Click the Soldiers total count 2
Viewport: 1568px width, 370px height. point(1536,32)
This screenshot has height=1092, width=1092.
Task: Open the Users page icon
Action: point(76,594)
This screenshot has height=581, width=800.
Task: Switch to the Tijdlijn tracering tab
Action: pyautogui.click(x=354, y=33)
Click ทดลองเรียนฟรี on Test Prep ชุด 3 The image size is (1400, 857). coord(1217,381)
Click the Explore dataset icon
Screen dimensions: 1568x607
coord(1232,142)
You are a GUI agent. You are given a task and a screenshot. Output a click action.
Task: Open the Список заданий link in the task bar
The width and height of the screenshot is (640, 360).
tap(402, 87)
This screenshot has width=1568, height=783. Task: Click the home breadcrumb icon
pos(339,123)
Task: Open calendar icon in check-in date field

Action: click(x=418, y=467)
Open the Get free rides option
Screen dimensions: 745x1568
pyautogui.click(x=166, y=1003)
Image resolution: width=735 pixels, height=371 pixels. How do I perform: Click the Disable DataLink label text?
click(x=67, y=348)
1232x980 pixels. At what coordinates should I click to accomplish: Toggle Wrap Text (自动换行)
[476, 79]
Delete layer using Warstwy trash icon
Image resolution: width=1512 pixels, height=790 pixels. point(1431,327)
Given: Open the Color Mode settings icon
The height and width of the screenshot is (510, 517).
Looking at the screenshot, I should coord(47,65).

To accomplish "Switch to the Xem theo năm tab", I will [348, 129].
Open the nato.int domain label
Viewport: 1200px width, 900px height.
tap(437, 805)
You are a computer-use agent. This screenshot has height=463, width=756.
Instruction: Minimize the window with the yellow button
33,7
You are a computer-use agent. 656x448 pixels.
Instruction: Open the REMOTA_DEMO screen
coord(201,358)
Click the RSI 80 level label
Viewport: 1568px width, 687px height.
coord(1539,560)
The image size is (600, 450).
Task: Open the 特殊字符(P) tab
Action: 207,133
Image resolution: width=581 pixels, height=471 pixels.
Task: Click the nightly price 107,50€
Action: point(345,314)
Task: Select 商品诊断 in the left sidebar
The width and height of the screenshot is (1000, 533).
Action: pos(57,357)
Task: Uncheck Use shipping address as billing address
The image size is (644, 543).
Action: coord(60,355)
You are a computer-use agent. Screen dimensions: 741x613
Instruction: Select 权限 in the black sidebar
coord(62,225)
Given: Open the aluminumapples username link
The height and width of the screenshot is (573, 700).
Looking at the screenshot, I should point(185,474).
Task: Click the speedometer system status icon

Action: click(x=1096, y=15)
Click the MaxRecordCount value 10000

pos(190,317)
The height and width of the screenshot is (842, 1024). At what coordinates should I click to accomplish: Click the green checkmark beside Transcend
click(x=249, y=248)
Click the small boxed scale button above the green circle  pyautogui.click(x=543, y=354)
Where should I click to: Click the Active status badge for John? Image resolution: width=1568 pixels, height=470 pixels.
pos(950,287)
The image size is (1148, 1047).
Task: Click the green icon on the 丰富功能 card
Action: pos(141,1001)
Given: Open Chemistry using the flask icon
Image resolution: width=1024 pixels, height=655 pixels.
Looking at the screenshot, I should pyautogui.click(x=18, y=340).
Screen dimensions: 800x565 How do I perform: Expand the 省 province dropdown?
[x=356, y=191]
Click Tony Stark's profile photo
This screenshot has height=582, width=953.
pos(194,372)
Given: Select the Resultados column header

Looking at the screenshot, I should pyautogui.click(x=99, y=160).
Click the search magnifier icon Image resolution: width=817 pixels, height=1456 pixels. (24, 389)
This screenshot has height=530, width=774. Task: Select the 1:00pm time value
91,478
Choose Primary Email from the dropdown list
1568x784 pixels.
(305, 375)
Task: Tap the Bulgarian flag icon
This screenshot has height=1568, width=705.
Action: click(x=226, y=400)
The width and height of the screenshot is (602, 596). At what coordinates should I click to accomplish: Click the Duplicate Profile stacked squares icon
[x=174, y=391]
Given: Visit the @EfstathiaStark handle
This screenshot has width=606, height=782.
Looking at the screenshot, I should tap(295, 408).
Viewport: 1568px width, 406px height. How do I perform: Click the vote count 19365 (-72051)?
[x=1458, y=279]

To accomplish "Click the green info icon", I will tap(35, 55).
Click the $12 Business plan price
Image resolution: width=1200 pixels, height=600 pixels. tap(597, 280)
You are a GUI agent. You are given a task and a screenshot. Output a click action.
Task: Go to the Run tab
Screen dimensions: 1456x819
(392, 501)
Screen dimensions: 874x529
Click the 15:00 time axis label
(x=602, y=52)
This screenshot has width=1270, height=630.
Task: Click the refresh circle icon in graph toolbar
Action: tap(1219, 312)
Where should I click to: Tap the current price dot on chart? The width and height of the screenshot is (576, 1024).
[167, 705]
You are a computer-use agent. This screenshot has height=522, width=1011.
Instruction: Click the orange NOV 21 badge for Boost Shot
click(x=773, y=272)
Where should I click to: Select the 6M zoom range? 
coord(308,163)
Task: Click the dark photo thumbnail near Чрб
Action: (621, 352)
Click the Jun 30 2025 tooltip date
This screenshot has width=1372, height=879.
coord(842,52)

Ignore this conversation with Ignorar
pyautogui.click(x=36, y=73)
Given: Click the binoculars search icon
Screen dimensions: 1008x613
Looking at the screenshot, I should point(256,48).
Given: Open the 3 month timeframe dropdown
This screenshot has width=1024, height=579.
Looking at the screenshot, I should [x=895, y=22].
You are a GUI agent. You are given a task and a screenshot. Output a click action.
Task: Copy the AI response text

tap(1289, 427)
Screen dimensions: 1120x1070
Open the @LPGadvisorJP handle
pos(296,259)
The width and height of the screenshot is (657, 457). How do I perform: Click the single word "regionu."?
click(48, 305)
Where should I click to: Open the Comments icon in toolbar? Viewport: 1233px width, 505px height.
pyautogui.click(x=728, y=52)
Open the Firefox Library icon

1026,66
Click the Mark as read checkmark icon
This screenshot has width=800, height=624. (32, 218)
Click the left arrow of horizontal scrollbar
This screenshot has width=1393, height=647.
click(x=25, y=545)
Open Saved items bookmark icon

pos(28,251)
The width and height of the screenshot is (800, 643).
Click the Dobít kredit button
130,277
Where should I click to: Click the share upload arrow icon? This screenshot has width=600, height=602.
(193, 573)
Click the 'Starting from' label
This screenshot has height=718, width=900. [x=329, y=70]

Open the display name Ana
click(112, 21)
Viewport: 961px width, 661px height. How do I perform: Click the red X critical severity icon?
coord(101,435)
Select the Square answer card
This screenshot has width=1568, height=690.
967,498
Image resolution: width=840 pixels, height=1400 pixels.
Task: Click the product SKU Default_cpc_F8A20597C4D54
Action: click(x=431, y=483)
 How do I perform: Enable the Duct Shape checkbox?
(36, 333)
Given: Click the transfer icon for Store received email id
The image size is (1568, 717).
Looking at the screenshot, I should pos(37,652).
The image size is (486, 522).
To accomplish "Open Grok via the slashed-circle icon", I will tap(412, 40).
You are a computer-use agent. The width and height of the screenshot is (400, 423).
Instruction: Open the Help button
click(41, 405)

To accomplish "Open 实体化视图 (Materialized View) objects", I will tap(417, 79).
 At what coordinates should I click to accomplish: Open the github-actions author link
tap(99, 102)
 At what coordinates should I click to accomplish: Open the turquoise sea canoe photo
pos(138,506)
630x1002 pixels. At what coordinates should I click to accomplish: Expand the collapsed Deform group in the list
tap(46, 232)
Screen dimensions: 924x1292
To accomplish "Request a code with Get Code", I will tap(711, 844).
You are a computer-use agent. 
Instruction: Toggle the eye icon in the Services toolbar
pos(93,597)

::::::::

Go over the listing above and say how many lines contain the word "will". Please give the number only.

5